- КОРОТКОЕ ЗАДАНИЕ 1
Повторите без изменений часть отрывка о романе «Отчаяние»: всё от слов «Однако когнитивные или» и вплоть до слов «последней, одиннадцатой, главе.».
- КОРОТКОЕ ЗАДАНИЕ 2
Изложите отрывок о романе «Отчаяние» в двух предложениях.

- ИСХОДНЫЙ ОТРЫВОК
Такой тип построения далеко не случаен: он с самого начала подчеркивает организацию повествовательных уровней в тексте «Отчаяния», отчетливо обозначая инстанции рассказчика и имплицитного автора; полное же совпадение двух текстов обеспечивает «подлинную борьбу»8 между двумя инстанциями. Побеждает в ней в конце концов, конечно же, автор. Рассказчик Герман - повествователь принципиально ненадежный, его эстетическая установка прямо противоположна эстетическим воззрениям Набокова - человека и писателя. «Отчаяние», таким образом, представляет собой пародийный сказ9: творя свой роман на /в пространстве повести Германа, Набоков удваивает ее текст, «передразнивая» ее автора: он повторяет слова оригинала без изменения, но изменяет интонацию, высвечивает другой смысл тех же слов, переносит внимание на другие детали, тем самым изменяя (высмеивая) общий смысл изначального текста. Таким образом, он отвергает художественную установку Германа и развенчивает его как художника даже в его собственных глазах.

Маркеры, позволяющие увидеть диалогический угол между Германом и Набоковым - имплицитным автором10, достаточно хорошо изучены исследователями. Эти маркеры выявляют двоякую природу несоответствия между точками зрения персонажа и автора. Во-первых, говорим о когнитивном и перцептивном несоответствии; во-вторых, о несоответствии этическом и идеологическом. Соединение обоих типов, по мнению исследователей, представляет собой структурную основу романа11.

Однако когнитивные или этические несоответствия между Германом и Набоковым обнаруживают себя не только посредством текстовых маркеров. Произведение построено так, что, при полном совпадении «внешнего» и «внутреннего» текстов, роман Набокова «Отчаяние» больше (длиннее) одноименной повести Германа, так что у Набокова появляется некоторое «собственное» пространство, которое изначально Германом не предусматривалось вовсе. Речь идет о последней, одиннадцатой, главе.

- СОДЕРЖАНИЕ НАБОРА ДАННЫХ

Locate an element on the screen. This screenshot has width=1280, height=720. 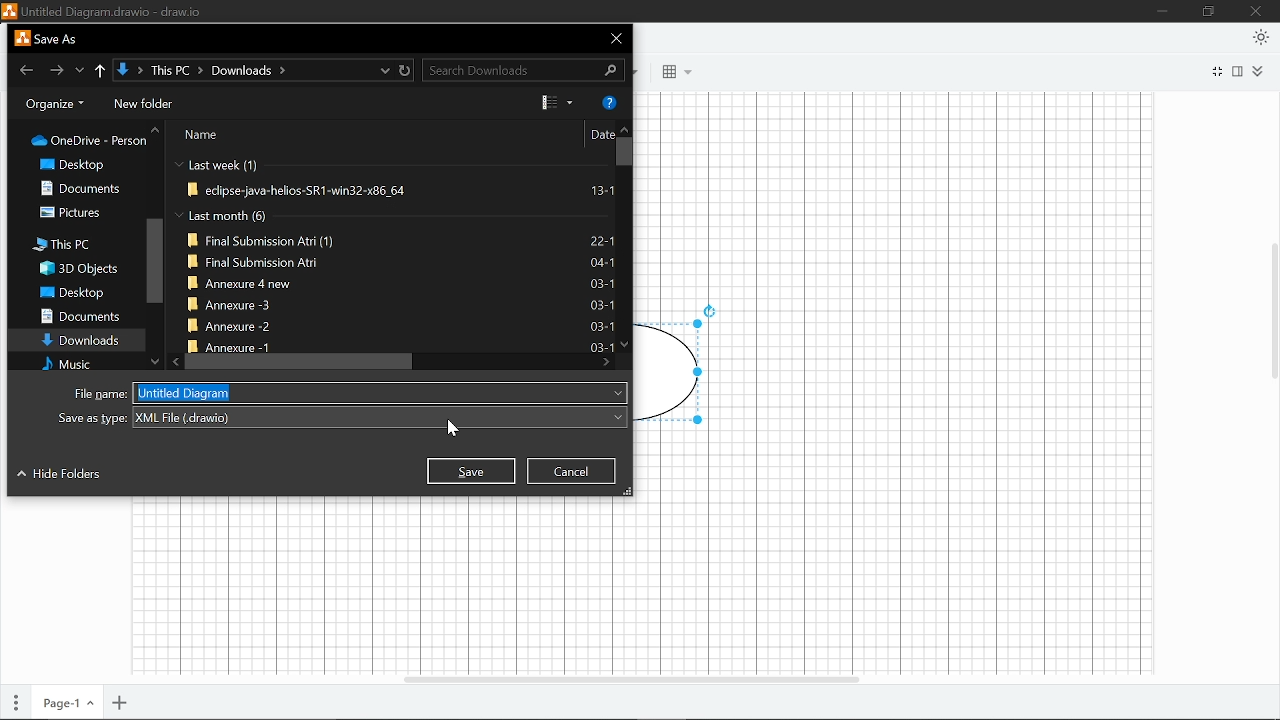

- ПРАВИЛЬНЫЙ ОТВЕТ 1
Однако когнитивные или этические несоответствия между Германом и Набоковым обнаруживают себя не только посредством текстовых маркеров. Произведение построено так, что, при полном совпадении «внешнего» и «внутреннего» текстов, роман Набокова «Отчаяние» больше (длиннее) одноименной повести Германа, так что у Набокова появляется некоторое «собственное» пространство, которое изначально Германом не предусматривалось вовсе. Речь идет о последней, одиннадцатой, главе.

- ПРАВИЛЬНЫЙ ОТВЕТ 2
В «Отчаянии» текст повести рассказчика Германа полностью совпадает с текстом романа Набокова, и в борьбе этих двух инстанций побеждает автор, который пародийно высмеивает ненадежного повествователя и отвергает его художественную установку. Когнитивные и этические несоответствия между Германом и Набоковым проявляются не только в текстовых маркерах, но и в том, что роман длиннее повести Германа на последнюю, одиннадцатую, главу.